Data extracted from a collection
□ □ □

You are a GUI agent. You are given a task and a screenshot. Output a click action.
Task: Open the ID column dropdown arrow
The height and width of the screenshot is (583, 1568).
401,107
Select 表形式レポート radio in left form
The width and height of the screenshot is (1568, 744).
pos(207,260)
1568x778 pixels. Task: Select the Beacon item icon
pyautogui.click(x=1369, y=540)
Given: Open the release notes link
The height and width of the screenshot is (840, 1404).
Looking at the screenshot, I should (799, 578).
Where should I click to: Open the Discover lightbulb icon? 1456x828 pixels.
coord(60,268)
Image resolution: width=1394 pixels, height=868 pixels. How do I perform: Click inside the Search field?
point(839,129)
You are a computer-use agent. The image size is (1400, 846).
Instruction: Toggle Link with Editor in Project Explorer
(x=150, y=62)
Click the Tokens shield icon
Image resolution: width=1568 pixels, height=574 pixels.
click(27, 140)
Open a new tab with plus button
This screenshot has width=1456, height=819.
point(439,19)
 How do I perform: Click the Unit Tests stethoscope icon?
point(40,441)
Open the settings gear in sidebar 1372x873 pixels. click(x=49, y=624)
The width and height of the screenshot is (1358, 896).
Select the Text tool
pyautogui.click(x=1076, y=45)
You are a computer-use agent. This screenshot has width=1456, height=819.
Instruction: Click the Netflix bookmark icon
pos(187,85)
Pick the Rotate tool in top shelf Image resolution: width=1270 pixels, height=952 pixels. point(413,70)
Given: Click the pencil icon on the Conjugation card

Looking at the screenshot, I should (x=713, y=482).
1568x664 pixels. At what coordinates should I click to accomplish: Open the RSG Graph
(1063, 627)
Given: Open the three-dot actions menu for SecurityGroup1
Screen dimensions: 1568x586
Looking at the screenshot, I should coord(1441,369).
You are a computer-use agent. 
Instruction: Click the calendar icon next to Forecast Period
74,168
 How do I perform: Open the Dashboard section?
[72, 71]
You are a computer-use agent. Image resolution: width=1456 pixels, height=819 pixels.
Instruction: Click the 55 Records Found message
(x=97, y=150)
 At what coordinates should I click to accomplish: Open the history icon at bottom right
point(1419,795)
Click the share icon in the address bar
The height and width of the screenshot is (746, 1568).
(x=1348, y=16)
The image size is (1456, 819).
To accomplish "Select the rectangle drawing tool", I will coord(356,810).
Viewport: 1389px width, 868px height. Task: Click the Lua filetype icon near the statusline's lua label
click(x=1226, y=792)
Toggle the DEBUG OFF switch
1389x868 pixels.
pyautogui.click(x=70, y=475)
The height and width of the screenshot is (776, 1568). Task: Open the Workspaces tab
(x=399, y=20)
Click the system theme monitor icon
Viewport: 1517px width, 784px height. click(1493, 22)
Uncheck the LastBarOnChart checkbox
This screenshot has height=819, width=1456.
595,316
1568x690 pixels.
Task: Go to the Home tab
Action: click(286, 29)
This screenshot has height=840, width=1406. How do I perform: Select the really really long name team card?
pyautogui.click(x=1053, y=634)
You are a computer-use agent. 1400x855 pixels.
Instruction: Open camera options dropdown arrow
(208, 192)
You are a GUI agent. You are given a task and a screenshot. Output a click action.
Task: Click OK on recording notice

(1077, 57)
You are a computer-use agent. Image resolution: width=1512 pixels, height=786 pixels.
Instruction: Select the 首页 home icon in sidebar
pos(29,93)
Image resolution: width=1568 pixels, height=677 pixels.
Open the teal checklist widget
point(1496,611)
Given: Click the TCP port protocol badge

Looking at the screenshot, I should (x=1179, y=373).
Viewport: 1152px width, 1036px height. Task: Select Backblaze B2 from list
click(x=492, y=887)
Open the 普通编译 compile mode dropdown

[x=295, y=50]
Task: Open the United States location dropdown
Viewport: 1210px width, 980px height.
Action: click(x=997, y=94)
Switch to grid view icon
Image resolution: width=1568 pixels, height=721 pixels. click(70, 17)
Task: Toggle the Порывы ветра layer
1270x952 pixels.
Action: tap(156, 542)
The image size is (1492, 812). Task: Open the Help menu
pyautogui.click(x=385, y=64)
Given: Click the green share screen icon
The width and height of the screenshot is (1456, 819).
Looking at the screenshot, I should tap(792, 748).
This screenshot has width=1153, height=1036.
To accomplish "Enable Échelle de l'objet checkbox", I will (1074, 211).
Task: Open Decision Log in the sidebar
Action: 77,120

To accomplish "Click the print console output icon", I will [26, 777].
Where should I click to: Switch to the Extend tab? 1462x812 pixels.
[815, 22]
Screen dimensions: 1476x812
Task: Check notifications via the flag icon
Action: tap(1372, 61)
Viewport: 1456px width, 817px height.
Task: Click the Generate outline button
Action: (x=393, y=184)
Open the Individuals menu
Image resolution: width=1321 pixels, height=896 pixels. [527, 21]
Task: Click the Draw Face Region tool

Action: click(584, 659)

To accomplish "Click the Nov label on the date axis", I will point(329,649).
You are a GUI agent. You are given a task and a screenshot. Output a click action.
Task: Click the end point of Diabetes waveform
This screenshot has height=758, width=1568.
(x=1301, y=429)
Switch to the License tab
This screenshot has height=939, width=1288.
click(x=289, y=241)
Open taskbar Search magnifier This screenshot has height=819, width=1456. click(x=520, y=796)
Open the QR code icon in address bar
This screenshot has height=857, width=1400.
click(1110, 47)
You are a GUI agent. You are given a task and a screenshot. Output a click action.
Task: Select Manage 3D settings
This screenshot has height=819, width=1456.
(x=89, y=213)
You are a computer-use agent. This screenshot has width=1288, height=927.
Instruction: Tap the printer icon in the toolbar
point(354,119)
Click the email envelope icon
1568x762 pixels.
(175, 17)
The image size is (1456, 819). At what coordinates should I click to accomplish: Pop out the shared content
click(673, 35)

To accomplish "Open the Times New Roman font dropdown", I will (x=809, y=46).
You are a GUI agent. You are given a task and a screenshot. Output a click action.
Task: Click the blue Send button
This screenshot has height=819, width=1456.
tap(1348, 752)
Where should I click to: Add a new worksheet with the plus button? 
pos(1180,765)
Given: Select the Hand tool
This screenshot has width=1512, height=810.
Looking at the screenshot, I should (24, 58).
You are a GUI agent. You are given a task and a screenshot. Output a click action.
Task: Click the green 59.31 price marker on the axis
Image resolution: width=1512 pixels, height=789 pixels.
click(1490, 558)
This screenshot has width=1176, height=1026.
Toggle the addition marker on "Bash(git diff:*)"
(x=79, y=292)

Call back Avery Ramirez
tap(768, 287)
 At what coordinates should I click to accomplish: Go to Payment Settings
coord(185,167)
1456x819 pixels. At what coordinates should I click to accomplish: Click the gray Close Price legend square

□ □ □

▶ [INSTRUCTIONS TO FOLLOW]: Print, without alteration, only the lines above between the one holding "Task: Click the Draw Face Region tool" and the one holding "Task: Click the end", inclusive.

▶ [TASK OUTPUT]:
Task: Click the Draw Face Region tool

Action: click(584, 659)

To accomplish "Click the Nov label on the date axis", I will point(329,649).
You are a GUI agent. You are given a task and a screenshot. Output a click action.
Task: Click the end point of Diabetes waveform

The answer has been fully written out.